If that is so, the 44-year-old premier, who was catapulted to office three days after the March 11 train bombings in Madrid, does not appear to be unduly troubled.

"I thought this business of governing would be complicated," Mr Zapatero was overheard telling a friend, "but really, I've got it licked."
Sad thing, I don't think he was joking; it's very like him to genuinely believe things like these, which is a problem when what he says is so deeply disconnected with reality: people hadn't been so emotionally divided in this country since the restoration of democracy after Franco dictatorship (no relation! my "Franco" is not a surname): during the transition, everybody put their differences behind (both the poeple coming from Franco regime and Socialists communists in opposition or exile) in order to reduce the risk that the still frail process would not succeed. Not that democracy, or at least formal democracy, is consolidated, Zapatero and his guys want to do something that his predecessors (namely, former PM Socialist Felipe Gonzalez) never did: to take revenge for the past. He like to say that he's for dialogue and tolerance, but the truth is that he only listens and tolerates people who already agree with him. He has never tried to reach a wide range consensus with the opposition in crucial matters as the devolution, security or important legislative reforms which he has been pushing through, disregarding the voices of official consulting bodies whose oppinion, though not mandatory, had always been listened to in the past, both by conservative and socialist governments.

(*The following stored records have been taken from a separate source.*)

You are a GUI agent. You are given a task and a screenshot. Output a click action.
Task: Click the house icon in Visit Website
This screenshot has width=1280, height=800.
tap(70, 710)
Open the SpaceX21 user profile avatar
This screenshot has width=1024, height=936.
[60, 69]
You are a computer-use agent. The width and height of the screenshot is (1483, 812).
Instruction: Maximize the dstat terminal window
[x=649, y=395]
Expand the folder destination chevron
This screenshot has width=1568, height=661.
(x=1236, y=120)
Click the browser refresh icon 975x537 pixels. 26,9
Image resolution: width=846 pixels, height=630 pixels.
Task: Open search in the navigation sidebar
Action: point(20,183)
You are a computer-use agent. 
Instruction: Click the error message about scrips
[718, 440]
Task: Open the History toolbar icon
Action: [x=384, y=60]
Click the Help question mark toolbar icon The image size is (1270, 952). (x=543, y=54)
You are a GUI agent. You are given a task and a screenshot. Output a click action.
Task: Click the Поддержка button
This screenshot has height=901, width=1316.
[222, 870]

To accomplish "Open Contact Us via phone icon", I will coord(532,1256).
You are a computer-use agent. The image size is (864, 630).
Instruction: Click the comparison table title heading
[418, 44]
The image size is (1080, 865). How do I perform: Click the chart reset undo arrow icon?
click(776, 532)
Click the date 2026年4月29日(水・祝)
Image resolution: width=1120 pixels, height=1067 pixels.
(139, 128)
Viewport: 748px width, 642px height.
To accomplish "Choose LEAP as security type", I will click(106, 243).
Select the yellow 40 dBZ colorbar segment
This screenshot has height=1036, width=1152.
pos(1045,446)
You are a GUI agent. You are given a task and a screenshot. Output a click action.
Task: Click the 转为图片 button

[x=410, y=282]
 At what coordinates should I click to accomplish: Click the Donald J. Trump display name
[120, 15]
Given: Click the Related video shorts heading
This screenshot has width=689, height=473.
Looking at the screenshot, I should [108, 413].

But at least when he speaks, Zapatero almost sounds as these naive religious people who ventured into Africa saying, "don't worry, we'll be fine; they'll never do us anything bad, after all we're only trying to convert them to Christianity". Yes, the guys who invariably ended up beeing roosted and eaten by natives. The bad thing is that he's not only gambling himself; he's playing with fire on behalf of the whole country.